Recently we have joined MindTheBird Campaign, and it's a good time to explain our attitude to Firebird.
As you know, currently there are lot of big and small companies involved in open source support and development. Some big companies (like IBM or Oracle) use open-source as mass destruction weapon against competitors, and also split development and/or testing and (definitely!) marketing costs with open-source community.
Some companies (like majority of Firebird Foundation members) support open source because they rely on them as part of their business - as platform or in other way.
And I doubt that there is company that supports open source project as complete charity, without intention to use its code in this or that way. If you know such company - please refer to it, I'm interested to know.
For IBSurgeon the answer for the question "why you support Firebird" is pretty obvious. Our main business is related with database recovery. Our statistics for last 8 years shows that there is a pretty stable ratio between overall Firebird users and databases crashes. There were some peaks related with pre-release bugs but the baseline is rather stable and has slow growth tendency.
If we will exclude peaks we can see for sure that corruptions are mostly caused by lack of administration and hardware failures. This is the part of nature - people make mistakes, hardware is being broken.
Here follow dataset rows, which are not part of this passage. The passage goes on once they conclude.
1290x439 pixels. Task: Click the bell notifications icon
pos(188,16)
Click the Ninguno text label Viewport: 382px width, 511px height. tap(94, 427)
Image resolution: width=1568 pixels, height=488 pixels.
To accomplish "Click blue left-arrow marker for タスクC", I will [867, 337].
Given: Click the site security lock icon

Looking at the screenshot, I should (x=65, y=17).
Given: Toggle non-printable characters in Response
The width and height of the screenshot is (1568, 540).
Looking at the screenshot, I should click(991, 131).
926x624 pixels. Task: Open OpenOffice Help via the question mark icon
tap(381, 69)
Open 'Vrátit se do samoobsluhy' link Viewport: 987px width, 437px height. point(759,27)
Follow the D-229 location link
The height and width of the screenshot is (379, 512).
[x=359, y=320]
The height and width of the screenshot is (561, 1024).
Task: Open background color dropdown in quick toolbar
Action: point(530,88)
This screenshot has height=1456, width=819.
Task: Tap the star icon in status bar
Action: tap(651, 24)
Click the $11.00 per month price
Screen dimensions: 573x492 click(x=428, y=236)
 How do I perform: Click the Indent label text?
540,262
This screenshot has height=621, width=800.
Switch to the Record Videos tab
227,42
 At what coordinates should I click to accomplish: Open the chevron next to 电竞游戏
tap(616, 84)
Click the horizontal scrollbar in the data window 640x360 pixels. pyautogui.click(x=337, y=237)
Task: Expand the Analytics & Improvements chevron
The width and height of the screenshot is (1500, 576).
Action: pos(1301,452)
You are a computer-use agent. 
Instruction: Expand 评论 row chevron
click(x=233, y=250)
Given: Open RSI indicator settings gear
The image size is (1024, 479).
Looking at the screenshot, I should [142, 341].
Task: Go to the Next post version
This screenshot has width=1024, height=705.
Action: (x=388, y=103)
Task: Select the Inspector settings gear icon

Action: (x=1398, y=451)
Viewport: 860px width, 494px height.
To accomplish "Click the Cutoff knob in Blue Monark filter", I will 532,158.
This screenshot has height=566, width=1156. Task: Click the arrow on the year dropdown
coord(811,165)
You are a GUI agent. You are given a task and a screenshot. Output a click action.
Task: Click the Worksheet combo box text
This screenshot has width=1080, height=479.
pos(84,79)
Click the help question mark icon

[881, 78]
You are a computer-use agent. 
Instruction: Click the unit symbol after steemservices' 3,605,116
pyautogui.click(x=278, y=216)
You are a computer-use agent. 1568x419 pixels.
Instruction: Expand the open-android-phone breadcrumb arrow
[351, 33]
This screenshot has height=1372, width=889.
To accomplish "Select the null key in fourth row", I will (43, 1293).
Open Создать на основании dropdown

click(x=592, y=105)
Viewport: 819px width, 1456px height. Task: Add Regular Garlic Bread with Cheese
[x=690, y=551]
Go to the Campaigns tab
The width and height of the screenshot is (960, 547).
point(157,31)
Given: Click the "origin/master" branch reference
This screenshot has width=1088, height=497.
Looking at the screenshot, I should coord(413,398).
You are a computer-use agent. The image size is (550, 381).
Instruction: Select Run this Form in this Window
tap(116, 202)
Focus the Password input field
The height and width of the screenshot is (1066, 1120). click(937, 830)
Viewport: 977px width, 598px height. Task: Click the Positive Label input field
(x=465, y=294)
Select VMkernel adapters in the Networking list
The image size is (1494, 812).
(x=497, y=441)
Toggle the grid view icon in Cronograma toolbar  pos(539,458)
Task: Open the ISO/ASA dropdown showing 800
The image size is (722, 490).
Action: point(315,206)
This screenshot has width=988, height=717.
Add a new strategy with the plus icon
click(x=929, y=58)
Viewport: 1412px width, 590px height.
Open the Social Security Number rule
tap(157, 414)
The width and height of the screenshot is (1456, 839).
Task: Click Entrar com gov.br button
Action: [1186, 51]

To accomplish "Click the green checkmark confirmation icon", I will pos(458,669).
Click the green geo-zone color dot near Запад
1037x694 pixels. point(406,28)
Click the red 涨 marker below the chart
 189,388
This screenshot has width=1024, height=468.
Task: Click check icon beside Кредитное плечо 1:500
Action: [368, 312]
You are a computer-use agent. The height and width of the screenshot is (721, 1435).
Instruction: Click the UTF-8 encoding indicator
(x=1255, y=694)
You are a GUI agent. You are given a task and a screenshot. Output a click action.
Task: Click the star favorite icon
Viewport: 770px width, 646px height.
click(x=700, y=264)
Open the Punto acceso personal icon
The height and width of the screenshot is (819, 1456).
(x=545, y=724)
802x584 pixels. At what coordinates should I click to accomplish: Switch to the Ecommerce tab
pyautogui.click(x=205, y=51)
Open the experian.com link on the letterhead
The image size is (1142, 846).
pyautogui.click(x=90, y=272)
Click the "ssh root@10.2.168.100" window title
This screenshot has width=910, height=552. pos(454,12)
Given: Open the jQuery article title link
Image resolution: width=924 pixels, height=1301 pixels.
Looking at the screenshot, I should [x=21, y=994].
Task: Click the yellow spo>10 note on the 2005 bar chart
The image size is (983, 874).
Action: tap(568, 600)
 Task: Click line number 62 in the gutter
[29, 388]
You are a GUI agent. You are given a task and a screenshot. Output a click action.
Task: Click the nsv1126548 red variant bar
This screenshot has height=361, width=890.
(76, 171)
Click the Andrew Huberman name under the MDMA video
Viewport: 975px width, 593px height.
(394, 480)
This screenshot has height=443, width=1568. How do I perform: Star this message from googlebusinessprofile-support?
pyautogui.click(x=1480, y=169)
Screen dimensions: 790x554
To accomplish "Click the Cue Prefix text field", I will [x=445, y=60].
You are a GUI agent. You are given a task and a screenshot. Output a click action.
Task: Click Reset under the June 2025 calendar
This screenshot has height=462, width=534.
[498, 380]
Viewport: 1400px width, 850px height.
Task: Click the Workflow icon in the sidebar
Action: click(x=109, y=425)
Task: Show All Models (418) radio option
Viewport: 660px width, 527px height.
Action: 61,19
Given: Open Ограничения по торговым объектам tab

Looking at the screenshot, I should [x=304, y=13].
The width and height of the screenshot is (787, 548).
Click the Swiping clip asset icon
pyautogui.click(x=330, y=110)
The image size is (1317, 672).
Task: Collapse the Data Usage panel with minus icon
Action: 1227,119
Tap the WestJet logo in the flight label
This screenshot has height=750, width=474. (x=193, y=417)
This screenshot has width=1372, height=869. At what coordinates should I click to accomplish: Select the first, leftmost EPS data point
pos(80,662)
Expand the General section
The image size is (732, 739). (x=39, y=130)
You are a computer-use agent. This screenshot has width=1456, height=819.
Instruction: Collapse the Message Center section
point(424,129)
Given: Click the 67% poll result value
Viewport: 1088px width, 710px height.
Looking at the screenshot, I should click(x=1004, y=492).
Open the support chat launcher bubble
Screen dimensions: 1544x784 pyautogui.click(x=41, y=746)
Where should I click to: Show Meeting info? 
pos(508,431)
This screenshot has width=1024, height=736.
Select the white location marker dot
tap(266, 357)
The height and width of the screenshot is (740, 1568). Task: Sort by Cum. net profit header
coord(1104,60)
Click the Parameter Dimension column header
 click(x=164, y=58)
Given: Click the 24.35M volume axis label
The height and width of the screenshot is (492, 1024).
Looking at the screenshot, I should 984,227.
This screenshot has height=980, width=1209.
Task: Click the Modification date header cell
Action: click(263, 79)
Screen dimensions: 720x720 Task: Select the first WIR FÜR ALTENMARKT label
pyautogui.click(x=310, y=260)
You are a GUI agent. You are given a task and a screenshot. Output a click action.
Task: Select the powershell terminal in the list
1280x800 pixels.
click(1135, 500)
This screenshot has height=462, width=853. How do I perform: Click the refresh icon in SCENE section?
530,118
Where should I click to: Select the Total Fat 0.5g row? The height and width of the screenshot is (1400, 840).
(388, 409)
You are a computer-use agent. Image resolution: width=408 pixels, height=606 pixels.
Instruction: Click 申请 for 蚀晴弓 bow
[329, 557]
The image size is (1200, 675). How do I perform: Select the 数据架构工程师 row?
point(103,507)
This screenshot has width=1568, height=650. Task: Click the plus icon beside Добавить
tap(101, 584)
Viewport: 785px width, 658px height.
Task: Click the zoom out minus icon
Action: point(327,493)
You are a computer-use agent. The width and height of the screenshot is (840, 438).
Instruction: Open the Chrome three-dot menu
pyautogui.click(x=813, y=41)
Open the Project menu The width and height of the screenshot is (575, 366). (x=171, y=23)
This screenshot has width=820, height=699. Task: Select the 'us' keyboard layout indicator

So ratio is pretty predictable and will be predictable as human nature and hardware will be at the current level.
So we can consider the whole Firebird user base as potential customers which will be converted to recovery solution consumers and, for serious enterprises, to consumers of our protection tools and services.
Last years we saw amazing growth of Firebird, both in terms of users and in terms of installations (official Firebird installer for Windows has optional URL to notify Google Analytics about fresh install, and it shows more than 2000 Firebird installations every day and it grows over time!).
So we see the great potential of Firebird growth, because proprietary databases have serious issues due to the increasing open-source adoption and, of course, due to tough economics.